|
|
|
|
|
by enraged_camel
64 days ago
|
|
>> We saw yesterday that expert orchestration around small, publicly available models can produce results on the level of the unreleased model. This is false. Yesterday's article did not actually show this, and there are many comments in the discussion from actual security people (like tptacek) pointing that out. |
|
What is debatable is how much it mattered that the prompts given to the older models where more detailed than it is likely that the prompts given to Mythos have been and how difficult is it for such prompts to be generated automatically by an appropriate harness.
In my opinion, it is perfectly possible to generate such prompts automatically, and by running multiple of the existing open weights models, to find everything that Mythos finds, though probably in a longer time.
Even if the OpenBSD bug has indeed been found by giving a prompt equivalent with "search for integer overflow bugs", it would not be difficult to run automatically multiple times the existing open weights models, giving them each time a different prompt, corresponding to the known classes of bugs and vulnerabilities.
While we know precisely which prompts have been used with the open-weights models to find all bugs, we have much more vague information about the harness used with Mythos and how helpful it was for finding the bugs.

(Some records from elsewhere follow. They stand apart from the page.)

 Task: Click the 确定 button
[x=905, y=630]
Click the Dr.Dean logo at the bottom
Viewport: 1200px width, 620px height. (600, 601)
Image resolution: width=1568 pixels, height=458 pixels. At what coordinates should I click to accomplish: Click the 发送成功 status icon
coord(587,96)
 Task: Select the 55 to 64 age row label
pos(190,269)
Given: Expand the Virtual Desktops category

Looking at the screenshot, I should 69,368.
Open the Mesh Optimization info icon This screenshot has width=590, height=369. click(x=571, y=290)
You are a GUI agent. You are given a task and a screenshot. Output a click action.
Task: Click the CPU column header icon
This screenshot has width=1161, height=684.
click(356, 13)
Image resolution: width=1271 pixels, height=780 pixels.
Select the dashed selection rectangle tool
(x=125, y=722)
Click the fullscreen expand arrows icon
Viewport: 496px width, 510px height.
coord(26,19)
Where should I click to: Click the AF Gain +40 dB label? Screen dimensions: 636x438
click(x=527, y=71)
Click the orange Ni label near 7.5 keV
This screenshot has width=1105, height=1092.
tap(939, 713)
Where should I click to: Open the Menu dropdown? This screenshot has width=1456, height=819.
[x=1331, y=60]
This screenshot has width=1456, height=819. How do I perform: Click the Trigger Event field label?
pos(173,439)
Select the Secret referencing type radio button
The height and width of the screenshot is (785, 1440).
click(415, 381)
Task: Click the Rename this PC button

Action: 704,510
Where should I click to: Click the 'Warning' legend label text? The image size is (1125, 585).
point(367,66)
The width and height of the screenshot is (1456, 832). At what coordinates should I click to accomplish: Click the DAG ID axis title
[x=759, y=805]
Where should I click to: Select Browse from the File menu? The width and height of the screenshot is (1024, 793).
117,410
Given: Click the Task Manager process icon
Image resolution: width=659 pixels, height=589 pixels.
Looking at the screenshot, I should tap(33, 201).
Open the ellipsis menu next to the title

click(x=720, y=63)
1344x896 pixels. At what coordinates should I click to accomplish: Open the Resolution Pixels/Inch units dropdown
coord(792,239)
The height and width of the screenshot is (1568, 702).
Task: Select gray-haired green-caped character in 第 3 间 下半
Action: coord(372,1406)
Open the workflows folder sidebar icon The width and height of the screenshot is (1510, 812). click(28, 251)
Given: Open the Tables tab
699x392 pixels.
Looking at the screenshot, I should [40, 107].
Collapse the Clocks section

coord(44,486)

Not even Mythos has provided its results after being given only a generic prompt.
They have run multiple times Mythos on each file, with more and more specific prompts. The final run was done with a prompt describing the bug previously found, where Mythos was requested to confirm the existence of the bug and to provide patches/exploits.
See: https://red.anthropic.com/2026/mythos-preview/
So the authors of that article are right, that for finding bugs an appropriate harness is essential. Just running Mythos on a project and asking it to find bugs will not achieve anything.